Friday, May 14, 2021

An updating slightly rewritten from my Facebook post, a companion note to a 2015 review of "The Age of Earthquakes"

Nothing like starting out the day with news from Hans Ulrich Obrist of the imminent publication of "The Extreme Self: Age of You," the pandemic-delayed book on which an exhibition was based that premiered in Toronto just before the pandemic and is now on display in its co-sponsoring venue in Dubai. I am sure that if I searched further I would find the art magazine coverage that more au courant friends read back around Christmas 2019, when I was otherwise distracted. I like the irony that an exhibition and book premised on the problem of extreme change (the followup to "The Age of Earthquakes," about which I wrote on this blog when it was published in 2015) should have had its schedule delayed by the extreme change of a planet-wide pandemic, such as was prophesied, at more or less the same moment, by William Gibson's novel "Agency," the second novel in the Jackpot trilogy. And as I have pointed out repeatedly over the past twenty-five years in other contexts (and less often in the half-dozen years since the first Obrist/Coupland/Basar collaboration), Hans Ulrich Obrist and Douglas Coupland and Shumon Basar are excellent diagnosticians (slickly hip, but that is the root of their excellence) for a widely distributed global socioeconomic class.
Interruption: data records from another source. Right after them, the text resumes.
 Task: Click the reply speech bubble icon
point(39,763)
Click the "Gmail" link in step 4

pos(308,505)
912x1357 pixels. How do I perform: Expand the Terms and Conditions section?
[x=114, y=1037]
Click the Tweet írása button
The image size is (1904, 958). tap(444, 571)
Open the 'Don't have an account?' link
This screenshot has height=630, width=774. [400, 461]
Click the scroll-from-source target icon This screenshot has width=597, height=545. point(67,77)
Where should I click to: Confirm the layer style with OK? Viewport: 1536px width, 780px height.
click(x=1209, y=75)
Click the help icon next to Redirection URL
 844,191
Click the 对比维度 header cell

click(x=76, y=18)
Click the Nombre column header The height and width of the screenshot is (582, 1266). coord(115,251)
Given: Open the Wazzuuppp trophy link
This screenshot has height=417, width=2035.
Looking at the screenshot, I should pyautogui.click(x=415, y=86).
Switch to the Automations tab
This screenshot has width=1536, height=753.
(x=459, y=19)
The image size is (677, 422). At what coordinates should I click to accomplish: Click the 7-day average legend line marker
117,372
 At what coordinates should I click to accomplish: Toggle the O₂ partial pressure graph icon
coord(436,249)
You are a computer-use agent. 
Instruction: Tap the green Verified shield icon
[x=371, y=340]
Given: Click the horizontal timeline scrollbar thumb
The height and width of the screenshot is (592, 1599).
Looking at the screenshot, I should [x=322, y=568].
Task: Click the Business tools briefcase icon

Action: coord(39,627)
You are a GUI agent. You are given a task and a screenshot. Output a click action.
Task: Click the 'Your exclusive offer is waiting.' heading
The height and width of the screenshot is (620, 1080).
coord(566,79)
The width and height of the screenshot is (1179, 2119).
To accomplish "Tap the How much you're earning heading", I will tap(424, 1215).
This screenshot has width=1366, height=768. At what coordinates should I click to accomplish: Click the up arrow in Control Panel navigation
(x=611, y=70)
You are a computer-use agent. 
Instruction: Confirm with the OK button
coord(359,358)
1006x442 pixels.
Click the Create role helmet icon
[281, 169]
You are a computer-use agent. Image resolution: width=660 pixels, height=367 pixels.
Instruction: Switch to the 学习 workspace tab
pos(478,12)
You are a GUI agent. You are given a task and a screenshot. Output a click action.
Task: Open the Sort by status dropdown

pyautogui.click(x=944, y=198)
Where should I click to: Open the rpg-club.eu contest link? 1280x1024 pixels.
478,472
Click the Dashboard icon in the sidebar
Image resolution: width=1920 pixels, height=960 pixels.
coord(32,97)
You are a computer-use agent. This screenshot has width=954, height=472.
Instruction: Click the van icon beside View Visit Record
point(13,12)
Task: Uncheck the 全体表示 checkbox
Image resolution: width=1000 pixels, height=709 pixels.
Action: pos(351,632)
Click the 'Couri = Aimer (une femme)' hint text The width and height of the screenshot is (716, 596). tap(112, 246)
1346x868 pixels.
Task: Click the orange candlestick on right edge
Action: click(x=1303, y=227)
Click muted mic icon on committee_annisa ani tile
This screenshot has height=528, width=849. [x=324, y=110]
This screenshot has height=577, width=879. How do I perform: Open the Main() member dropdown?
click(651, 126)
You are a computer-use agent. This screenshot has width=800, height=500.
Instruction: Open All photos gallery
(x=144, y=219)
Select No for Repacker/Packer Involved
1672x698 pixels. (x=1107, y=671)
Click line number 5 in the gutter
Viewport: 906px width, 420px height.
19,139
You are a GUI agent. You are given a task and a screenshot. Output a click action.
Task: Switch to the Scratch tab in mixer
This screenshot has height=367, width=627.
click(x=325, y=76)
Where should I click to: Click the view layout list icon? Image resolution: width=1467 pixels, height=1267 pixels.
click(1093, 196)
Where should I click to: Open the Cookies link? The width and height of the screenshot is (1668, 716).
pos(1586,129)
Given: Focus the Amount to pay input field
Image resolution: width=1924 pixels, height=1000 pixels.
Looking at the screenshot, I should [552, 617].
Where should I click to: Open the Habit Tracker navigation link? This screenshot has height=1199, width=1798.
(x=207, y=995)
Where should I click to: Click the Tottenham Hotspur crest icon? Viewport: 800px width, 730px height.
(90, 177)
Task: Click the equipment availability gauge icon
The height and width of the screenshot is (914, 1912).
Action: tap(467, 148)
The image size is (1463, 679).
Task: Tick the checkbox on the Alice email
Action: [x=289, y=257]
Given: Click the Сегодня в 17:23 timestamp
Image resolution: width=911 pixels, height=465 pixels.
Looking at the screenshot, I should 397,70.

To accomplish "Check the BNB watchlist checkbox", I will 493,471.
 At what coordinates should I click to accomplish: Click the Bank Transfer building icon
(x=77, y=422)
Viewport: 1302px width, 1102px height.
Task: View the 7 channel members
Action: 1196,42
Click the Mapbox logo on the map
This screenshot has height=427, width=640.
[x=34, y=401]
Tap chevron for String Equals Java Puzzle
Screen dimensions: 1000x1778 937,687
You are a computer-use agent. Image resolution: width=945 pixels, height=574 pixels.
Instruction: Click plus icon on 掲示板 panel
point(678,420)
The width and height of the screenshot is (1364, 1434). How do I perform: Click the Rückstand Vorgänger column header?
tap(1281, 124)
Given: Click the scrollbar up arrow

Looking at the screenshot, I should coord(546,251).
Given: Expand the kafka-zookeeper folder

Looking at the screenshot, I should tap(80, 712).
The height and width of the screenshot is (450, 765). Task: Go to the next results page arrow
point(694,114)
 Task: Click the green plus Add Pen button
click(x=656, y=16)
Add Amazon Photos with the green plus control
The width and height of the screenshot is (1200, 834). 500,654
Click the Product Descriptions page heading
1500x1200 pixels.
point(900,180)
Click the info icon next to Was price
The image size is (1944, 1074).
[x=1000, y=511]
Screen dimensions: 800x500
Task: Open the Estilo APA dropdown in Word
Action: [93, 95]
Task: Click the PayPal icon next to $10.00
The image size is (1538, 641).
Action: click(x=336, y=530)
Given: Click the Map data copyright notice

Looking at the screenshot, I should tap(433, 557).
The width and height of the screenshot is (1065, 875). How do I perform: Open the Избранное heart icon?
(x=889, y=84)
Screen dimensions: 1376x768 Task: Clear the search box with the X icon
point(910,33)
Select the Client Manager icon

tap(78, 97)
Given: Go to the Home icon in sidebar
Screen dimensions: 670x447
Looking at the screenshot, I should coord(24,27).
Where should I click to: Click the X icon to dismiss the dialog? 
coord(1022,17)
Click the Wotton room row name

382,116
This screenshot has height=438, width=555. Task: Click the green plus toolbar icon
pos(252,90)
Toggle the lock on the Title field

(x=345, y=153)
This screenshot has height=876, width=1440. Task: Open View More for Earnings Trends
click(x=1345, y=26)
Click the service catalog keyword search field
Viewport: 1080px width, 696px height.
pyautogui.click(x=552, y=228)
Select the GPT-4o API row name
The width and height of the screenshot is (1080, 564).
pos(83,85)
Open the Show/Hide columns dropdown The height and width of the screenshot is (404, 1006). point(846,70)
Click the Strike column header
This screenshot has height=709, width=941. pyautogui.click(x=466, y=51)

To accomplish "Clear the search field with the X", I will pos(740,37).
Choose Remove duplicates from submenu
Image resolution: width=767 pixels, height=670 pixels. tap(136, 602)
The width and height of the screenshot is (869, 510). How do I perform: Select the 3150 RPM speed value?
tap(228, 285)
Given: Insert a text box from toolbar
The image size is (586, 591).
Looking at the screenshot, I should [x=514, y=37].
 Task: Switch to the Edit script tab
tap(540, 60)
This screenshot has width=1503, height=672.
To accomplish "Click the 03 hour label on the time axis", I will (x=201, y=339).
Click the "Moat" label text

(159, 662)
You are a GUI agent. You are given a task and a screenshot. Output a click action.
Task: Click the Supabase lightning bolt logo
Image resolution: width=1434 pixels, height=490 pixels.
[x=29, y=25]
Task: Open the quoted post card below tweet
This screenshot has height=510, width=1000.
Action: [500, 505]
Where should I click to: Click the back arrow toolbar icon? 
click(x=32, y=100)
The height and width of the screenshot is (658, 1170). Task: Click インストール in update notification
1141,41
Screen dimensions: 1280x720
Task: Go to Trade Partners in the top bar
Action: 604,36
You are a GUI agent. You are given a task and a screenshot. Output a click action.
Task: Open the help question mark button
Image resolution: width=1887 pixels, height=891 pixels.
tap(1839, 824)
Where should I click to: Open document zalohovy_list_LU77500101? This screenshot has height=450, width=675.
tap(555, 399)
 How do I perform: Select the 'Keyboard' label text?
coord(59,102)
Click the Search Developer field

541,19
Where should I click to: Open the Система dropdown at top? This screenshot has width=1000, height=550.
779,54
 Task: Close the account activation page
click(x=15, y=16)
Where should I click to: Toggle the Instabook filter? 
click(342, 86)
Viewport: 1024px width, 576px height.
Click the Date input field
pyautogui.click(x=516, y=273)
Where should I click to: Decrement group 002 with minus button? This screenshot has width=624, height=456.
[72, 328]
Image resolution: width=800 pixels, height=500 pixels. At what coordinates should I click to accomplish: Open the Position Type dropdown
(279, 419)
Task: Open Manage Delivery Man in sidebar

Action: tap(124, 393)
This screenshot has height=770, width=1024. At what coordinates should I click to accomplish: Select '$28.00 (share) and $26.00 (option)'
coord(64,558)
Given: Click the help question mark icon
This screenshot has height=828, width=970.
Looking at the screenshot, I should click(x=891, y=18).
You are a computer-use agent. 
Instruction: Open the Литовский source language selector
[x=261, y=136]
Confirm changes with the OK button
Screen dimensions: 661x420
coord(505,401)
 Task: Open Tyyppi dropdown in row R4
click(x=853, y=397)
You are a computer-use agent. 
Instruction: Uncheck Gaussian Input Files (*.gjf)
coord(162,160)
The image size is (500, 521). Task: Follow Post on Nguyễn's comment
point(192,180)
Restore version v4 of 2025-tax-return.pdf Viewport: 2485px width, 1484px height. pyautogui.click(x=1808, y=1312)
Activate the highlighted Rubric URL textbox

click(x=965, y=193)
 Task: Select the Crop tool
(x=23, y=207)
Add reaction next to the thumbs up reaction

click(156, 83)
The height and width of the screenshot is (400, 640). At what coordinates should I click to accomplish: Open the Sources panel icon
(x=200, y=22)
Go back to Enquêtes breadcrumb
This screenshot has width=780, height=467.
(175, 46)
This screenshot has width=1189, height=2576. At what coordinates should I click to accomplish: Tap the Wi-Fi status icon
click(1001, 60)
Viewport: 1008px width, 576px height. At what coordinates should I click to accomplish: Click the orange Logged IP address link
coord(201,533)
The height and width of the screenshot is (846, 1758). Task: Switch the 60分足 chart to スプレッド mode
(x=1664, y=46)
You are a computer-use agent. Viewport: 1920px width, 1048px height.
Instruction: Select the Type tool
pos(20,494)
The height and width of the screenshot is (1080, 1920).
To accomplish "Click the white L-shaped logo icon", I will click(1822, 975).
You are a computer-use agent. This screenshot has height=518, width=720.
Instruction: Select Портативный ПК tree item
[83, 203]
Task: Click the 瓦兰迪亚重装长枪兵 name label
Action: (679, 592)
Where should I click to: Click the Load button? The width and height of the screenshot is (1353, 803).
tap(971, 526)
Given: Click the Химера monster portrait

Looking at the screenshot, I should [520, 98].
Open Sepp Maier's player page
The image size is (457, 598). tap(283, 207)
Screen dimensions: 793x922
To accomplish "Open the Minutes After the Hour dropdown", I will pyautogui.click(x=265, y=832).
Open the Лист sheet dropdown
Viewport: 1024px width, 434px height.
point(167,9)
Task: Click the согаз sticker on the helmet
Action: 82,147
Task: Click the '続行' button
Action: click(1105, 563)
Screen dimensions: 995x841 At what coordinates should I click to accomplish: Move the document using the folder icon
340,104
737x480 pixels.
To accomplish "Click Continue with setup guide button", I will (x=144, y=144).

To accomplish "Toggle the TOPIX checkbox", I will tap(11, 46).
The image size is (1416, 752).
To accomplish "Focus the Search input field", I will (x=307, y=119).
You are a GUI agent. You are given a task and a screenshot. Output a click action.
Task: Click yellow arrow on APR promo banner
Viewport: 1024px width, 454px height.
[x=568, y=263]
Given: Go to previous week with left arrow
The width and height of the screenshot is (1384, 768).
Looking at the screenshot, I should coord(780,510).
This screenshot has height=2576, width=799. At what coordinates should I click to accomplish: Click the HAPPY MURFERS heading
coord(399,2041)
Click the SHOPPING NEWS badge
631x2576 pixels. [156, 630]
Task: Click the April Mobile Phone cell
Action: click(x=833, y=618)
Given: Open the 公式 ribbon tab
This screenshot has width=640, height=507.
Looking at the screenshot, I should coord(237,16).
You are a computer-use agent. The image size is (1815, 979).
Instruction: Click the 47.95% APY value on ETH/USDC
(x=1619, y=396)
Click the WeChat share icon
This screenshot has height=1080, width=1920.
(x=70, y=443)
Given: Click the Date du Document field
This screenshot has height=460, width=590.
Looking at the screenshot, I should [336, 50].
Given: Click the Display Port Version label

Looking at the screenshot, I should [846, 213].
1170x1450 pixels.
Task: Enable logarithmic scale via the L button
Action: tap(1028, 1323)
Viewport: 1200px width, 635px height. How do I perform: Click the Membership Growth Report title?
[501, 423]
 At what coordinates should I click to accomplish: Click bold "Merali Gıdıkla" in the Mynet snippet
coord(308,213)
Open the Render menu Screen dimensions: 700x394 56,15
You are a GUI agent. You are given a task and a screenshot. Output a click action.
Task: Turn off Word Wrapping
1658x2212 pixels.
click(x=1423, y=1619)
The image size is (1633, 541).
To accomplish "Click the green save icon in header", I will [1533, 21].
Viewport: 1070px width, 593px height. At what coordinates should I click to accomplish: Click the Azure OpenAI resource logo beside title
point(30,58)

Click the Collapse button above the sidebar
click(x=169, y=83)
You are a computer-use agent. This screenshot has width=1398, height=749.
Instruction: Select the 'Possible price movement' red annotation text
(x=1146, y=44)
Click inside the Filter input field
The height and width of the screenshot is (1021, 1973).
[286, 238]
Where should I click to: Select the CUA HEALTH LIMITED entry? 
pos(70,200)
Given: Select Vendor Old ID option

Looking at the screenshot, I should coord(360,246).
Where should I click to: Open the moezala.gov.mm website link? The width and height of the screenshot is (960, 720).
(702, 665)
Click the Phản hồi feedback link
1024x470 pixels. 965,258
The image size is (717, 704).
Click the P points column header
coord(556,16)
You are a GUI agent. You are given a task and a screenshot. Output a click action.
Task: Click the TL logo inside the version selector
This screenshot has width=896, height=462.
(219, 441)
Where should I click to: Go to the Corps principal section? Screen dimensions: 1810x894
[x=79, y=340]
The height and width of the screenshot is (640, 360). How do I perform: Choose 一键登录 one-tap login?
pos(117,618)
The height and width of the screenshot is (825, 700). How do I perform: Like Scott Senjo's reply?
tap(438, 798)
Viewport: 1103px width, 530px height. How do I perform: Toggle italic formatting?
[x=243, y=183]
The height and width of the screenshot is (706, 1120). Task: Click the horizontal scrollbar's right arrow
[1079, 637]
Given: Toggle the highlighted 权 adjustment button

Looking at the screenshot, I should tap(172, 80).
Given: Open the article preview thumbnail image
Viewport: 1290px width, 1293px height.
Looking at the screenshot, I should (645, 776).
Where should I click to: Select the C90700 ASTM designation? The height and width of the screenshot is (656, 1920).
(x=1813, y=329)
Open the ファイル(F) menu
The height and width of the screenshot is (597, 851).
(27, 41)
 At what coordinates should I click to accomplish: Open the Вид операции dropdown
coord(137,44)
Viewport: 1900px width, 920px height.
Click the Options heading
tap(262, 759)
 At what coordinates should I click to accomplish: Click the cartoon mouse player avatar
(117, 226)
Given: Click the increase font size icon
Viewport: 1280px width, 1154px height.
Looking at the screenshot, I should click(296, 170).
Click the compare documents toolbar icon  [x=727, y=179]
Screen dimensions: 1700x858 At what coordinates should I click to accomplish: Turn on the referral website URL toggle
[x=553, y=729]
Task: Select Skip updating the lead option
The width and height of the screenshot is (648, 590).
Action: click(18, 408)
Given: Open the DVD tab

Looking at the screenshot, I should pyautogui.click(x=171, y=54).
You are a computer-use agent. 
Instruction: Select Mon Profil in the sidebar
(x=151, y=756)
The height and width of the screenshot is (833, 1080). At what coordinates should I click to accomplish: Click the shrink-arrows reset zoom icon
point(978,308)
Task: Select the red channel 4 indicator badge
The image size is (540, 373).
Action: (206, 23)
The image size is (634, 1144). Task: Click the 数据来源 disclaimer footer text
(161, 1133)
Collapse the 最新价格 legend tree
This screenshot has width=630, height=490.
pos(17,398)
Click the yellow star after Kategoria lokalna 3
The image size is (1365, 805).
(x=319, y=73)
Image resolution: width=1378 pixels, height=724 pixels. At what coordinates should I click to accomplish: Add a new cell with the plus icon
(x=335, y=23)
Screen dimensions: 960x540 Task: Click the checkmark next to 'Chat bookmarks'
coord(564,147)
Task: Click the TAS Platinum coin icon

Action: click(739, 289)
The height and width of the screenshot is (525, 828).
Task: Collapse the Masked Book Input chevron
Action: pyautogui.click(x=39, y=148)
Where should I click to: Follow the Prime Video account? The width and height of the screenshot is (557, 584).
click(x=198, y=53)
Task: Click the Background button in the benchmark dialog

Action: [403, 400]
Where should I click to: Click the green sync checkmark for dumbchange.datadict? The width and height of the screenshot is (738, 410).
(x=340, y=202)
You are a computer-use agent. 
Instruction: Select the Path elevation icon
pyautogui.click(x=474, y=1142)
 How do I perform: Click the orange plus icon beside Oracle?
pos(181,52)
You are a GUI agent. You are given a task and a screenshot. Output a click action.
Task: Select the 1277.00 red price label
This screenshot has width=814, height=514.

The extreme self is not the same experience for former members of that class for whom even basic Skype connections are intermittent in between bombing raids. But it has close relatives among less prosperous populations in countries where almost all banking is conducted on mobile phones because the economy does not support readily accessible bricks-and-mortar bank branches. Anyway, I'm embarrassed that I didn't know about all this back when it first became news a year and a half ago, but for those of my Facebook friends who also didn't get the memo, here is a review: https://www.theglobeandmail.com/arts/art-and-architecture/article-age-of-you-charts-the-development-of-the-extreme-self-at-the-museum/ I also recommend the website of the institution in the United Arab Emirates that will be hosting the exhibition through August 2021; it is most instructive to peruse the perspectives of the world as seen from a country that a few of my friends know well, but that I know only through the blurry lens of my frequently bad internet connection.